→ SUPPLIED RECORDS
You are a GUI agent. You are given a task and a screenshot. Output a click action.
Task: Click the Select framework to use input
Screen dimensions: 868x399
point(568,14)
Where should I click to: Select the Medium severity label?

--

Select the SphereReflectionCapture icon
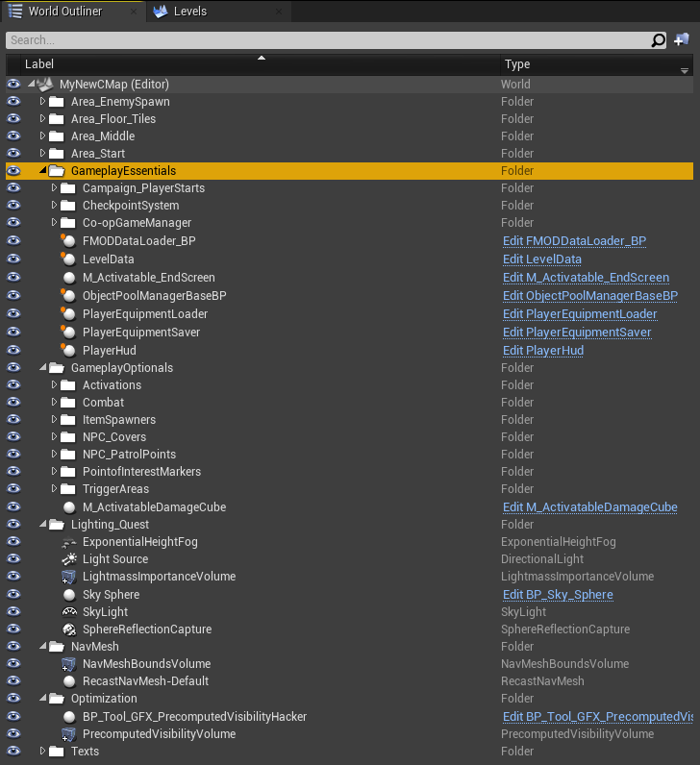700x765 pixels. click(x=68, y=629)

→ THE PROBLEM
Among the records above, only the lines between the line holding "Task: Click the Select framework to use input" and the line holding "Where should I", inclusive, are to be output, exactly as written.

→ RESPONSE BELOW
Task: Click the Select framework to use input
Screen dimensions: 868x399
point(568,14)
Where should I click to: Select the Medium severity label?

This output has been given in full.